My personal bugbear is the use - especially by so-called educated people like politicains - of the word 'less' when 'fewer' should be used - e.g. 'less people' ...... I just have to shout 'fewer, you moron' at the radio........


----------



## woodbloke (29 Nov 2007)

DD wrote:


> i dont bother with a spell checker


...or the 'shift' key for Capitals  - Rob


----------



## Woody Alan (29 Nov 2007)

Sadly in corporate world, from time to time I have to participate in conference calls where top management back slap each other. We have a new american higher manager and he said on this call "We've been noticed BIG.. REAL BIG by the people that matter" we all listened in stunned silence.
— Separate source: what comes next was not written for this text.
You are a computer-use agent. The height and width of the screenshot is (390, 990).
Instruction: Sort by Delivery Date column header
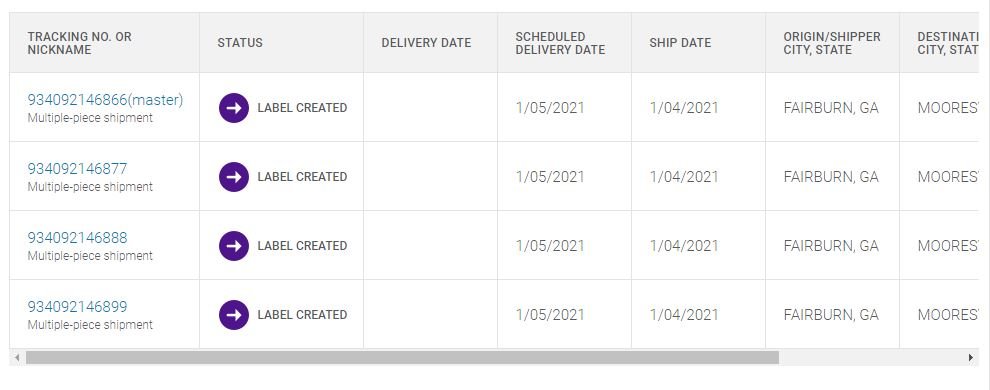[x=426, y=43]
He went on for a while in this vein saying absolutely nothing in the end.
I must just counter that with our British management, who came up with the internally used slogan "we're not just good we're bl**** good", like that would pitch to our level of understanding. That went down like a lead balloon.

Alan


----------



## Shadowfax (29 Nov 2007)

My pet hate is the use of "of" when the correct word is "have".
It really grates with me when I read or hear people using the expression "would of" or "could of". They don't ever say "I of done something"!!
Must calm down!

SF


----------



## bugbear (29 Nov 2007)

http://www.effingpot.com/

(hmm; having to use the wayback machine for this one)

http://web.archive.org/web/200708231503 ... rican.html

http://nika.frontier.iarc.uaf.edu/~cswi ... =1#message

BugBear


----------



## Paul Kierstead (29 Nov 2007)

Woody Alan":375qw8f3 said:


> He went on for a while in this vein saying absolutely nothing in the end.



I really only care about two things in meetings; are we communicating, and are you wasting my *&^&*^$#, (*&$(*, ()*#)(#% , *#)[email protected]_)#% time. For the former, I work hard to make sure we are communicating; there is an insane mix of cultures and languages around here, so you have to stick with the core. For the latter, I just couldn't stand it anymore. I like to make things, to do things. I couldn't take spending over half my week in meetings where absolutely nothing at all was accomplished. I now work in a job that pays a lot less, but I get only about a single email a day and have meetings about once a month, when its busy. Now I get to work.


----------



## Russell (29 Nov 2007)

Language evolves and phases and words in common usage will eventually become the norm. You only have to watch a 70's TV program to see how much language has changed. My children constantly spout new "cool" words and phrases in a few years those phrases will be in the Oxford dictionary :roll:


----------



## Lord Nibbo (29 Nov 2007)

Umm... This is a woodwork forum, this is the hand tool section. There are plenty of English literature/grammar forums where I can go and read if I wanted to. 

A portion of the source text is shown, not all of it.